Я возился с мотоциклом уже около часа, когда вдруг позади меня постучали в дверь — скорее из вежливости, поскольку дверь была широко распахнута на улицу. Я обернулся, но сначала ничего, кроме расплывчатого силуэта, не увидел, так как меня ослепил яркий свет фонаря. Когда же огненные круги рассеялись, оказалось, что это, как я и подумал сразу, была Анджелина. Я посмотрел на часы: десять вечера. Ей полагалось быть еще в ресторане.
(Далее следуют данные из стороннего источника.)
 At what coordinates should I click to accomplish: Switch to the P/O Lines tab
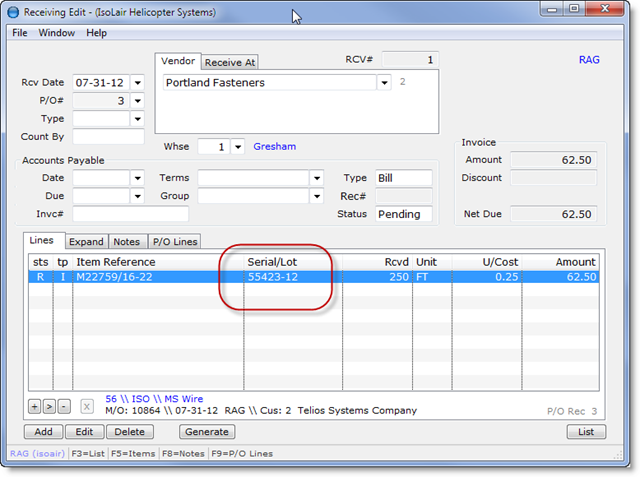174,242
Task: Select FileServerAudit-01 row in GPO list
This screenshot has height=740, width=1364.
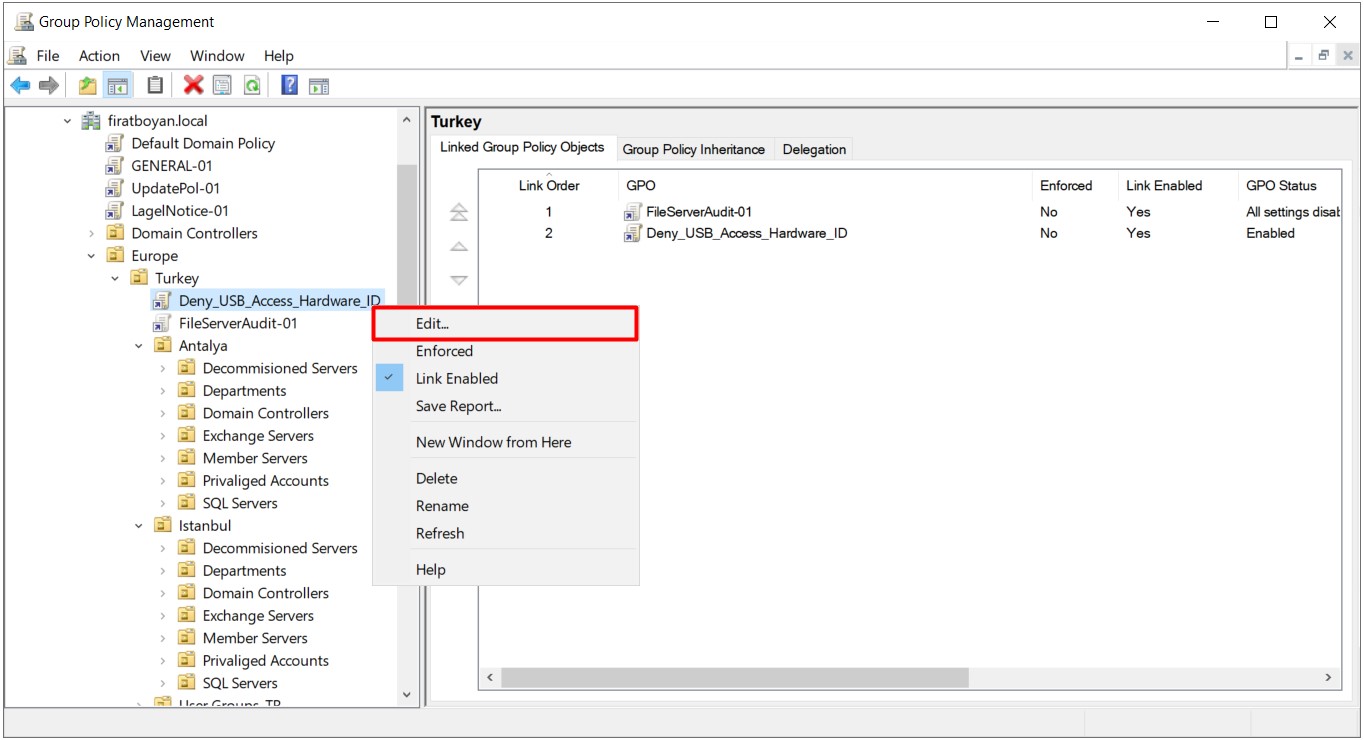Action: (699, 212)
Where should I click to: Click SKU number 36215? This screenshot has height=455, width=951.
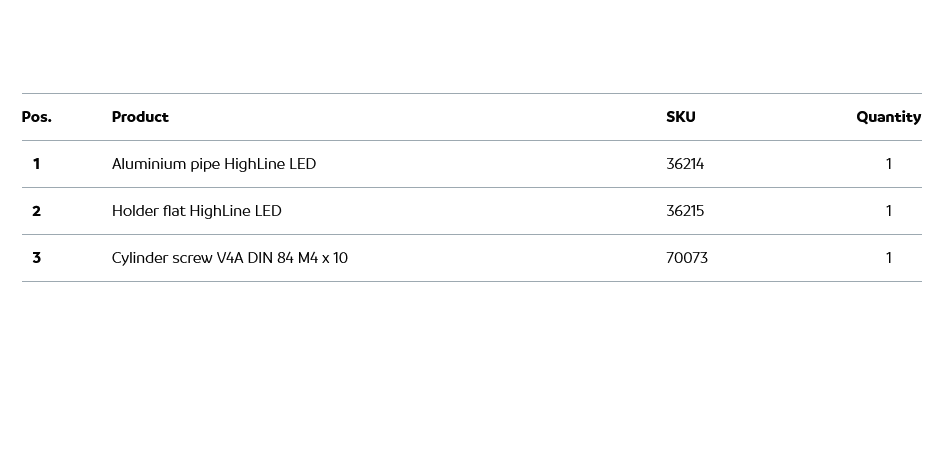(x=685, y=211)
— Привет, Анджелина, — сказал я.

Она выглядела маленькой и ежилась, точно от холода, хотя холодно не было. Сейчас она не казалась даже хорошенькой, просто усталой, но сердце мое тревожно заныло. Прислонившись к дверному косяку, она сказала:

— Привет. — Затем, помолчав, добавила — Финнеган, можно с тобой поговорить?

— Конечно, почему бы нет? — Я никак не мог решить, вставать мне или нет. Если бы я встал, это было бы мило — знак приветствия; но вдруг она подумает, что я хочу воспользоваться случаем, и вообще, я лучше смотрюсь, когда занят машиной. О чем говорить, я тоже не знал. «Ты сногсшибательно выглядишь», — мог бы сказать я, что было б и верно и неверно. Но что бы я ни сказал, даже если бы это была абсолютная правда, она все равно мне возразит. Я знал ее. Она даже не сочла нужным извиниться за то, что кричала на нас, точно она королева, которая всегда права.